Госпожа Торт стиснула зубы.

Его голос вернулся.

«…ах так, значит? так, значит? может, при жизни ты и был крут, приятель, но здесь и сейчас ты всего лишь простыня с дырками! ой, не нравится ему, ну…»

– Мам, он сейчас опять драку затеет, – сказала Людмилла, лежащая клубочком у очага. – Он всегда говорит людям «приятель», когда собирается морду набить.

Госпожа Торт вздохнула.

– И похоже, он собирается её набить куче народа, – добавила Людмилла.

– Ой, ну ладно. Принеси-ка мне вазу. Только, чур, дешёвую.

Многие полагают, но немногие точно знают, что у всего есть духовная форма и всё после гибели какое-то время существует в узком просвете между мирами живых и мёртвых. А это важно.

– Нет, не эту. Эта бабушкина.

Этот призрачный остаток существует недолго, если его не удерживает сознание, но в зависимости от того, что вы задумали, этого может и хватить.

– Вот эта подойдёт. Мне никогда узор не нравился.

Госпожа Торт взяла из лап дочери оранжевую вазу, расписанную розовыми пионами.

– Ты ещё тут, Один-Человек-Ведро?

«…ты у меня сейчас пожалеешь, что умер, жалкий ты…»

– Лови.

Она бросила вазу в очаг. Ваза разбилась.

Через мгновение донёсся звук с Той Стороны.
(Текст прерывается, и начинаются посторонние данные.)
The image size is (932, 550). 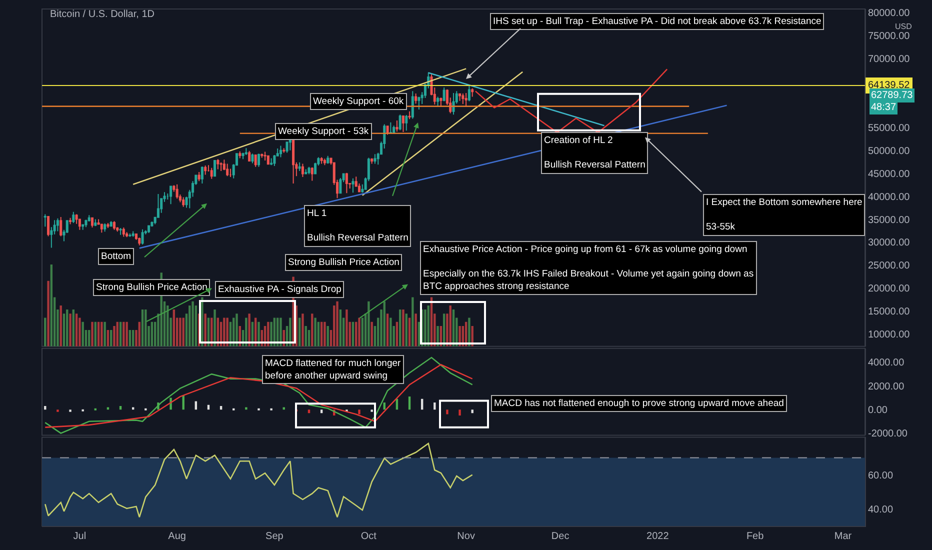 I want to click on text: Creation of HL 2 Bullish Reversal Pattern, so click(x=595, y=153).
Точь-в-точь такой, как если одного бестелесного духа другой бестелесный дух приложил духом вазы.

«То-то, – раздался голос Одного-Человека-Ведро, – а у неё там ещё таких штук много, ясно?»

Мать и мохнатая дочь Торты кивнули друг другу.

Когда Один-Человек-Ведро вновь заговорил, в его голосе сочилось самодовольство.

«просто немного восстановил тут субординацию, – сказал он. – мальца расчистил личное пространство. у нас тут куча проблем, Госпожа Торт здесь как в приёмной…»

Его перебил пронзительный гвалт других бестелесных голосов.

«…вы не могли бы передать послание господину…»

«…скажите ей, кошелёк с золотыми спрятан в дымоходе…»

«…пусть не отдаёт серебро Агнессе, а то она такое сказала про нашу Молли…»

«…я не успела покормить кота, пусть кто-нибудь…»

«…цыццыццыццыц! – Это снова был Один-Человек-Ведро. – вы что, не понимаете? это спиритический сеанс! а вы со своими котами лезете! тут положено говорить всякое вроде „я здесь очень счастлив, жду не дождусь, когда вы присоединитесь“».

«…ну погоди, если все к нам присоединятся, мы тут по головам ходить будем…»

«…суть не в том, не в том суть, я что хочу сказать, когда ты призрак, надо говорить как положено. госпожа Торт?»

– Да?

«вам надо кому-нибудь об этом рассказать…»

Госпожа Торт кивнула.

– А теперь уходите все, – сказала она. – У меня опять начинается мигрень.

Хрустальный шар померк.

– Ну что? – сказала Людмилла.

– Жрецам рассказывать не буду, – отрезала Госпожа Торт.

Не то чтобы Госпожа Торт не была религиозна. Была, и, как вы уже поняли, весьма и весьма.

Не было ни единого храма, церкви, мечети или груды стоячих камней в этом городе, куда она не ходила бы какое-то время. После чего внушала церквям больший ужас, чем Эпоха Просвещения. Один вид пухлого тельца Госпожи Торт на пороге мог посреди ритуала намертво лишить жрецов дара речи.

Намертво. В том-то и суть. Все религии имели строгие правила насчёт разговоров с мёртвыми. Как и Госпожа Торт. Они считали, что это грех. Госпожа Торт считала, что это просто вежливость.